The paper generalizes the Chinchilla scaling law by incorporating the expert-attention trade-off as a first-order variable. They propose an extended loss function:
$L = \frac{a}{N^\alpha} + \frac{b}{D^\beta} + c \cdot \frac{e^{R(1-S)^\gamma}}{N^\lambda} + d \cdot \frac{r}{r + 1 + \tau}$

The final term penalizes deviations from the optimal ratio $r$ , quantifying the efficiency loss caused by misallocation.
This framework allows for compute-optimal design that accounts for internal architectural distribution, not just total parameter count and data.

4. Key Results

Loss Surface Analysis: Experiments revealed a smooth, convex "valley" in the loss landscape with respect to $r$ . The location of this minimum ( $r^*$ ) shifts monotonically to higher values as compute increases.
Validation: The proposed power-law for $r^*$ was validated across multiple sparsity levels. The fitted curves showed high agreement with empirical data points.
Generalization: The extended scaling law (Equation 2) successfully predicted loss on held-out datasets (specifically a sparsity level excluded from training the coefficients), demonstrating robust out-of-sample generalization.
Efficiency Gains: Models designed using the derived optimal $r^*$ outperformed models using fixed or heuristic ratios, particularly at large scales. Misallocation (e.g., keeping a fixed $r$ as scale increases) leads to measurable performance degradation.
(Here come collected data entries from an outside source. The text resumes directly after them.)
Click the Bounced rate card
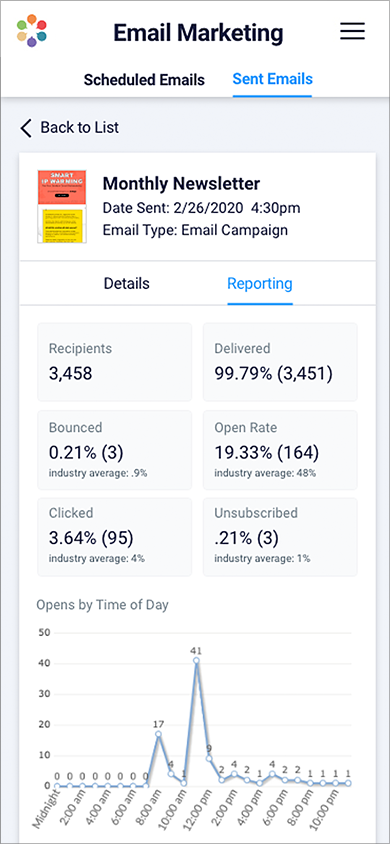The width and height of the screenshot is (390, 844). [114, 450]
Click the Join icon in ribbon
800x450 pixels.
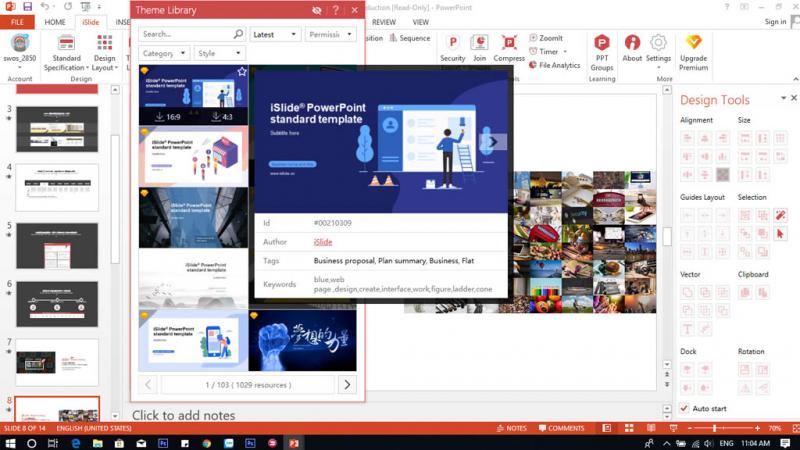coord(479,47)
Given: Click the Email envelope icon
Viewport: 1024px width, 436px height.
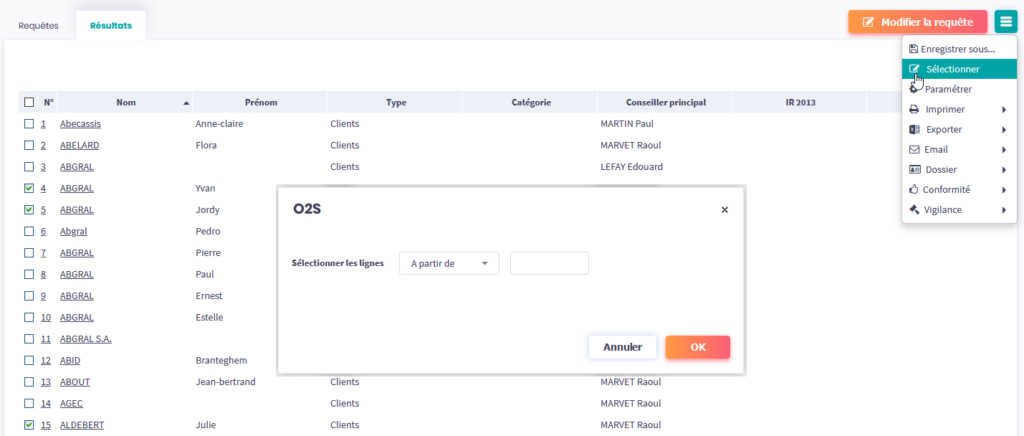Looking at the screenshot, I should coord(914,149).
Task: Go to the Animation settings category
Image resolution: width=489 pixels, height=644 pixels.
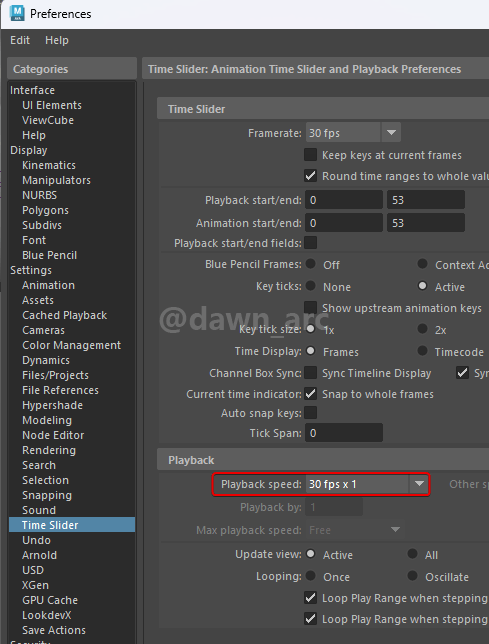Action: coord(48,285)
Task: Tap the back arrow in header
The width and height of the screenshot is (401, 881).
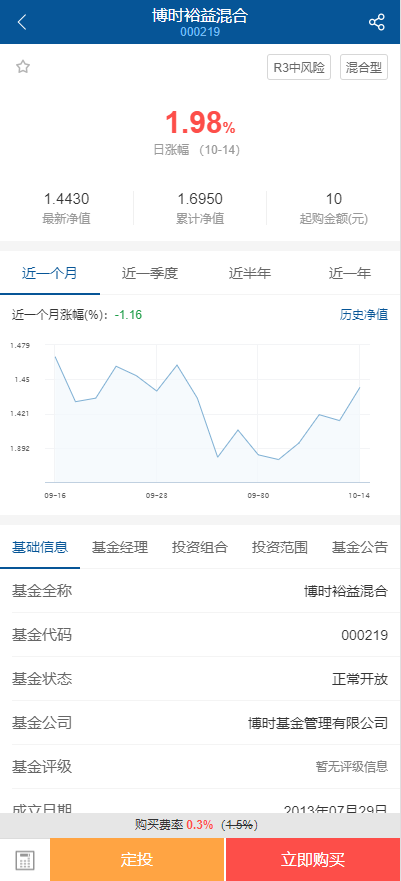Action: pyautogui.click(x=22, y=22)
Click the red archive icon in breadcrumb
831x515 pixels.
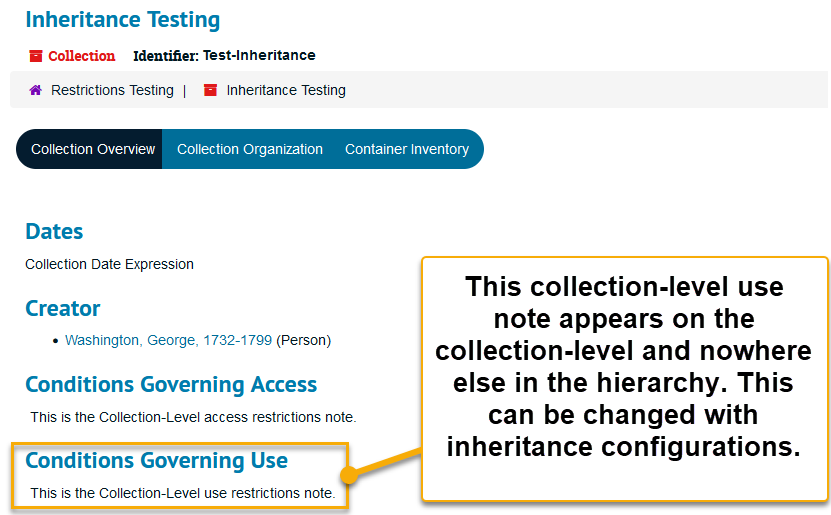coord(210,90)
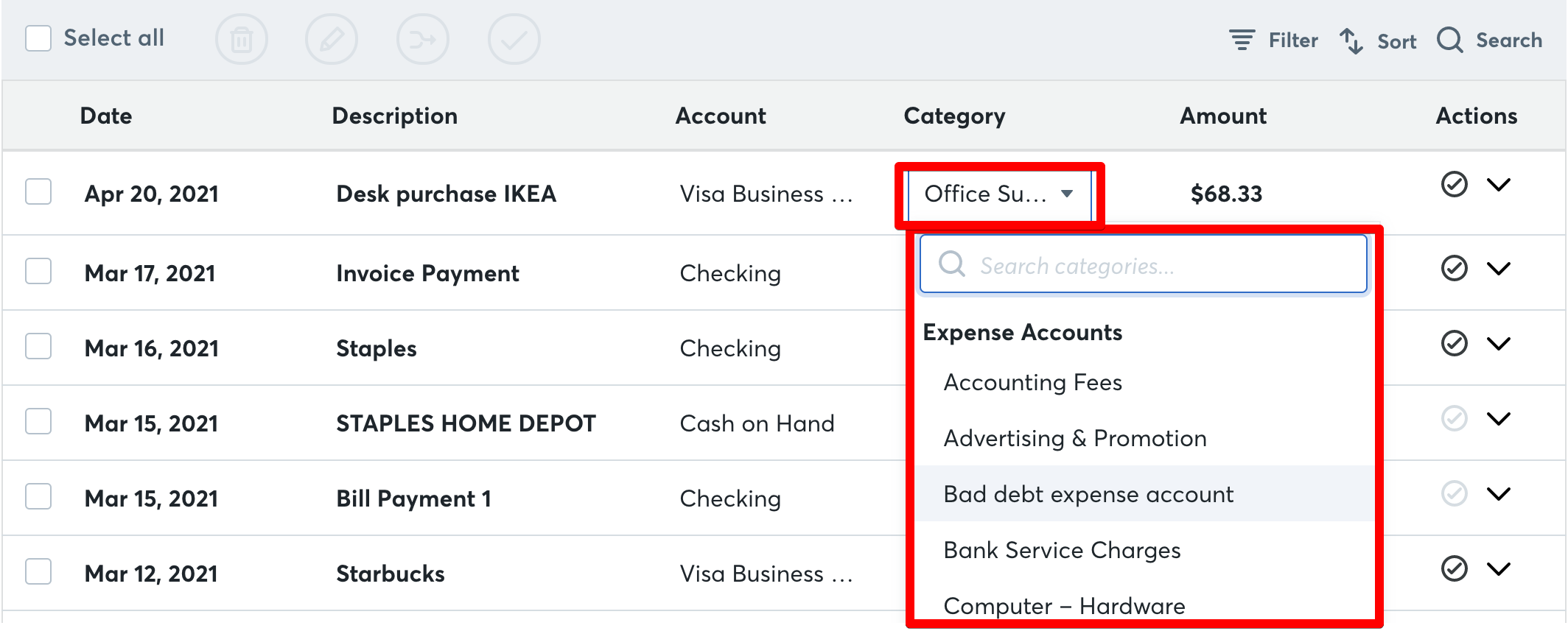This screenshot has height=631, width=1568.
Task: Toggle approval checkmark on STAPLES HOME DEPOT row
Action: pos(1454,418)
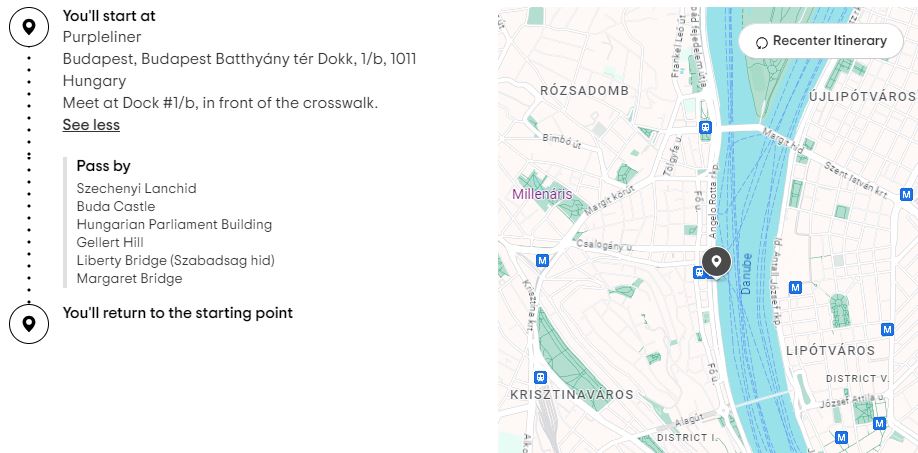Click the circular arrow in Recenter Itinerary
The image size is (918, 453).
point(761,42)
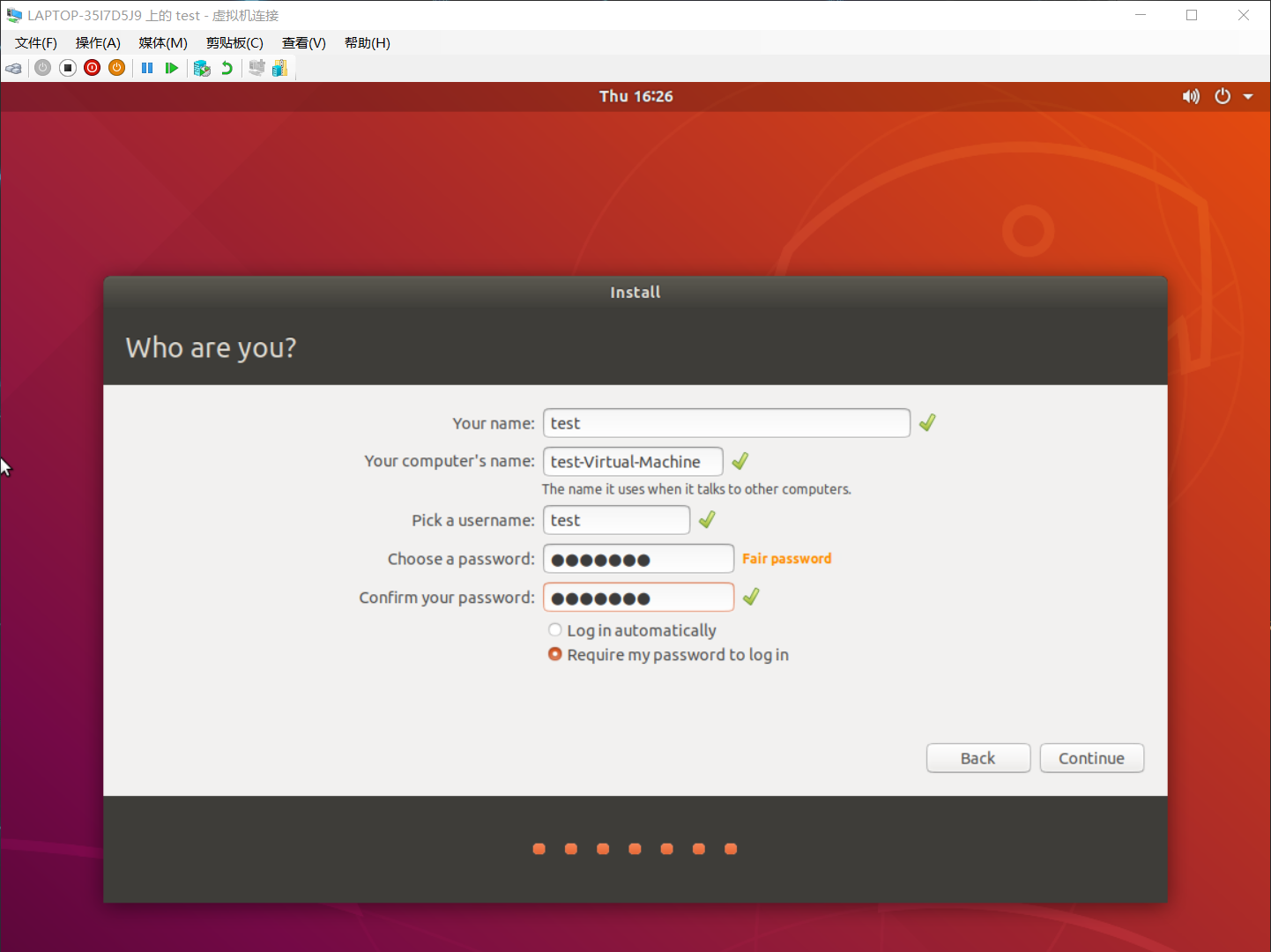Click the Ctrl+Alt+Del toolbar icon

point(14,68)
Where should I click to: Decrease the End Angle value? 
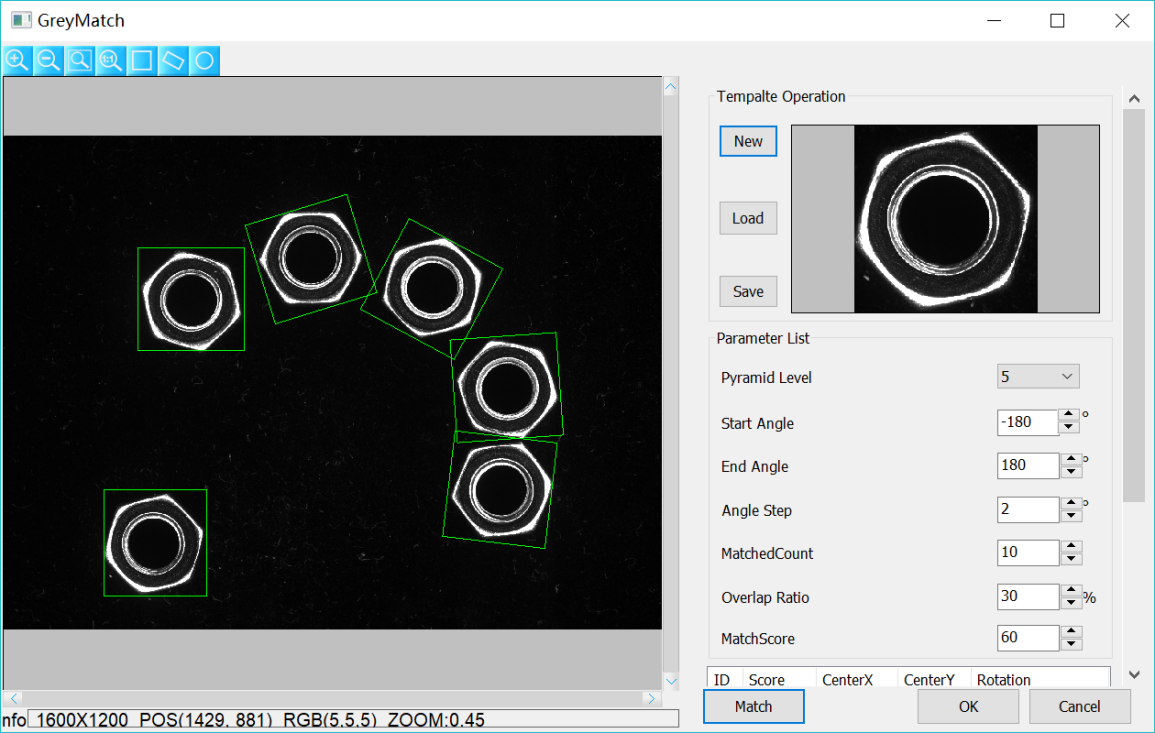tap(1071, 472)
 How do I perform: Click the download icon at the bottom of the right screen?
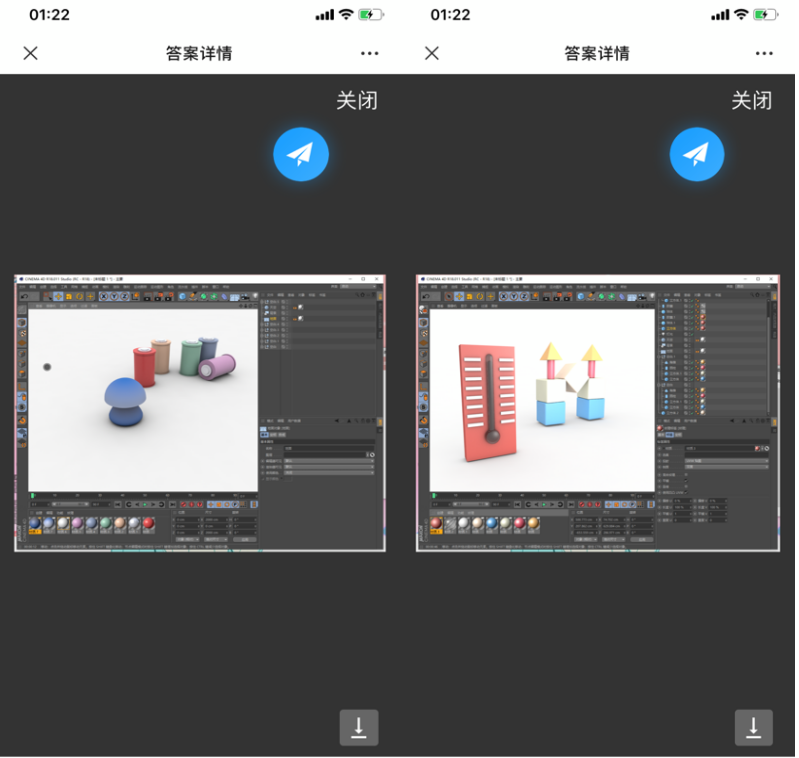(754, 727)
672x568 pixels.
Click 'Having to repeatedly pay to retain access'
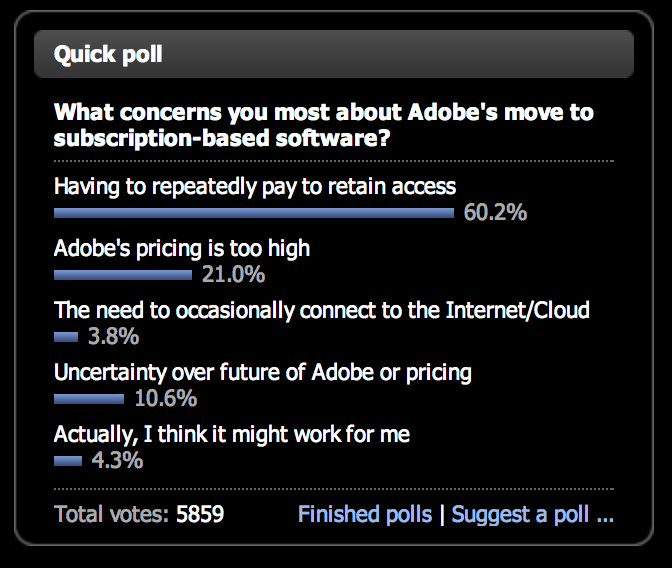pyautogui.click(x=255, y=187)
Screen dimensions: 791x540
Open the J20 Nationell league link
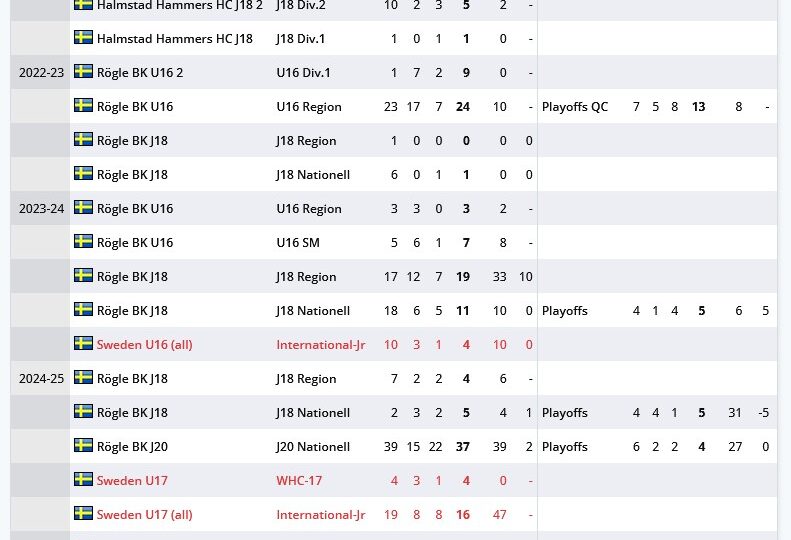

5. Significance and Implications

Paradigm Shift in MoE Design: The paper moves MoE design from static heuristics (e.g., "use 10% experts") to dynamic, compute-aware co-scaling. It proves that the internal architecture must evolve as the model scales.
Resource Optimization: For industrial settings with fixed GPU budgets, this law provides a precise guideline for allocating resources between attention and expert layers to maximize performance.
Theoretical Advancement: It extends the Chinchilla framework by treating internal compute allocation as a scaling variable, filling a critical gap in the theoretical understanding of sparse models.
Practical Guidelines: The derived formulas ( $r^*(C, S)$ ) offer a "plug-and-play" method for engineers to tune MoE models, ensuring that additional compute is translated into effective modeling capacity rather than wasted on suboptimal layer balancing.

In summary, this work establishes that optimal MoE performance requires a dynamic balance between attention and expert layers, governed by a scalable law dependent on total compute and sparsity, fundamentally changing how large-scale sparse models should be architected.